- AUD/USD keeps the red, as the DXY rebounds amid a cautious mood.
- Fresh China-US concerns dent the aussie’s appeal.
- The aussie’s upside appears capped by the 21-HMA at 0.7755.
AUD/USD is slightly off the lows but remains below 0.7750, posting small losses so far this Tuesday, as the US dollar is on a steady recovery mode against its main rivals.
Uncertainty over the US stimulus combined with growing inflation concerns keeps investors unnerved, lifting the dollar’s haven demand.
Meanwhile, the aussie also felt the jitters from the renewed US-Sino tensions after China filed the second draft of legislation aimed at countering sanctions imposed by foreign governments, including the US.
Additionally, the mixed Australian NAB Business Survey also failed to offer any impetus to the bulls while Melbourne covid concerns continue to undermine the local currency.
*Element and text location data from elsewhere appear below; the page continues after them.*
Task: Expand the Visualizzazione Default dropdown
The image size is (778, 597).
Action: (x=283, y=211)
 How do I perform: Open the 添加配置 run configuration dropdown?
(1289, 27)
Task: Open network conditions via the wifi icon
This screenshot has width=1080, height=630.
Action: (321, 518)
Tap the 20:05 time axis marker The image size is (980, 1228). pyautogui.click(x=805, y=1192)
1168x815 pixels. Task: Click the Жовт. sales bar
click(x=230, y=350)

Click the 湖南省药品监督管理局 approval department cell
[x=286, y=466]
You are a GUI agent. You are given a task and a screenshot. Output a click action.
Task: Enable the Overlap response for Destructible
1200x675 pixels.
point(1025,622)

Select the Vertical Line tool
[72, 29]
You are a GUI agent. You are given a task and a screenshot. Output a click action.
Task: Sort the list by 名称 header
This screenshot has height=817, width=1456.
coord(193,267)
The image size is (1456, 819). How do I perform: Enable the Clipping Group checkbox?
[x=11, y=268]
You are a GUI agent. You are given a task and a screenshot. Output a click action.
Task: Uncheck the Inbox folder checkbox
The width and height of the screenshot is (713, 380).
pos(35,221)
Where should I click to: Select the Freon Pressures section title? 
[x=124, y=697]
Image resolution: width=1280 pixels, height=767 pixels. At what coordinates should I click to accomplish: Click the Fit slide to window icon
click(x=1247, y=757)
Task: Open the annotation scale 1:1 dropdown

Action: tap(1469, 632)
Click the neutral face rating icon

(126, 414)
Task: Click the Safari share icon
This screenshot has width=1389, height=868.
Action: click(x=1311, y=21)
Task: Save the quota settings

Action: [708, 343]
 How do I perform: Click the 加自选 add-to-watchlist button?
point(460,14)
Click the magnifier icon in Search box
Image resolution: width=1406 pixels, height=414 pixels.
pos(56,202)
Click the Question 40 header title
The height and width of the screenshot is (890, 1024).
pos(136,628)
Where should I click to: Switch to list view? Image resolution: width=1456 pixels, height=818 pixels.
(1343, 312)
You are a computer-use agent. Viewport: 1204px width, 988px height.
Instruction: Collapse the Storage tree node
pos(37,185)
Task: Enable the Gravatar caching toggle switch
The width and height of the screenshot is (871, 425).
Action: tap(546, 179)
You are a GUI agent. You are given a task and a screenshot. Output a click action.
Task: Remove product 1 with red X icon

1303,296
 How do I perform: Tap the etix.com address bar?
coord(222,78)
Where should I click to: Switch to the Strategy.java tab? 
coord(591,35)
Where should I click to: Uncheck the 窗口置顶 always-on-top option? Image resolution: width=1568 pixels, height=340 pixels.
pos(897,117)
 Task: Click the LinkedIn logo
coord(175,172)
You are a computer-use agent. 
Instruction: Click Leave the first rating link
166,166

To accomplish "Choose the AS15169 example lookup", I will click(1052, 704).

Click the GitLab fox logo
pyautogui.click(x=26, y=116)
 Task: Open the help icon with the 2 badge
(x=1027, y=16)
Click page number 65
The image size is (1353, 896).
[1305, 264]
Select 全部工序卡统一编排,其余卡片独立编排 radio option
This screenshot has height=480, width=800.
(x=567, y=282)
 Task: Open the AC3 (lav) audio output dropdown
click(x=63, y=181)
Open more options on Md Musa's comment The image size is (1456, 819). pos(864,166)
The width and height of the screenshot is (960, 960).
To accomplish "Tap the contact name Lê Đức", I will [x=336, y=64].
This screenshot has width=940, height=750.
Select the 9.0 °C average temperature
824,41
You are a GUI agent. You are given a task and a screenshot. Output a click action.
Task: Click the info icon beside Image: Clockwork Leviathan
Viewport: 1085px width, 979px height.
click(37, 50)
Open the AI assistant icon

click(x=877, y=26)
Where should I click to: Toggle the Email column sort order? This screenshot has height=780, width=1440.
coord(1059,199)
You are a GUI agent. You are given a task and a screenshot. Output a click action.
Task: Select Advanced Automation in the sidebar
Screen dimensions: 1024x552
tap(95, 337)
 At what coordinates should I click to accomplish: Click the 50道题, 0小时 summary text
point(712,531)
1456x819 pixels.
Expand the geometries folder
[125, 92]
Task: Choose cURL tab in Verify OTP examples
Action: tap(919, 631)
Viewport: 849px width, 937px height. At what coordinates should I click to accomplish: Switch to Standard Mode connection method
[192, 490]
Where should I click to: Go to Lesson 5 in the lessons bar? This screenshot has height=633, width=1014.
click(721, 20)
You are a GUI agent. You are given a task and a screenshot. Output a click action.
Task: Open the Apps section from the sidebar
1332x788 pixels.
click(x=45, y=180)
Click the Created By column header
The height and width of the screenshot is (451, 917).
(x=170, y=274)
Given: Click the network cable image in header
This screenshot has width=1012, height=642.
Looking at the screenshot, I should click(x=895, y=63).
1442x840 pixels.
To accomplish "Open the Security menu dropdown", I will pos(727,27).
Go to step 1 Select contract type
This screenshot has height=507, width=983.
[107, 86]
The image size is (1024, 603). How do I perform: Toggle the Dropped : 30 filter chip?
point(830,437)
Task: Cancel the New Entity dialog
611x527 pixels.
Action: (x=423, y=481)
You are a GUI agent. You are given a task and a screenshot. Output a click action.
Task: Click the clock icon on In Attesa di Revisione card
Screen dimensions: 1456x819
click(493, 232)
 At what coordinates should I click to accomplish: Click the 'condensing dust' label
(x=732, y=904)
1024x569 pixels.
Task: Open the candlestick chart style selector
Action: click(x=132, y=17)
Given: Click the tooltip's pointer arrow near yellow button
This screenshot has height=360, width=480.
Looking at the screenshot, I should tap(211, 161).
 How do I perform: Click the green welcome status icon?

Markets eagerly await the US CPI data due this Thursday for fresh hints on the Fed’s monetary policy path. In the meantime, the aussie will continue to remain at the mercy of the dollar dynamics and risk trends.
AUD/USD technical outlook
At the time of writing, AUD/USD remains capped between the 21 and 50-hourly moving averages (HMA), placed at 0.7755 and 0.7735 respectively.
The Relative Strength Index (RSI) witnessed an uptick but still remains below the midline.
Meanwhile, the spot has confirmed a golden cross on the hourly sticks, with the 50-HMA cutting above the 200-HMA, offering some hope to the buyers.
To conclude, the aussie could continue its prison range between the two averages amid mixed technical indicators on the given time frame.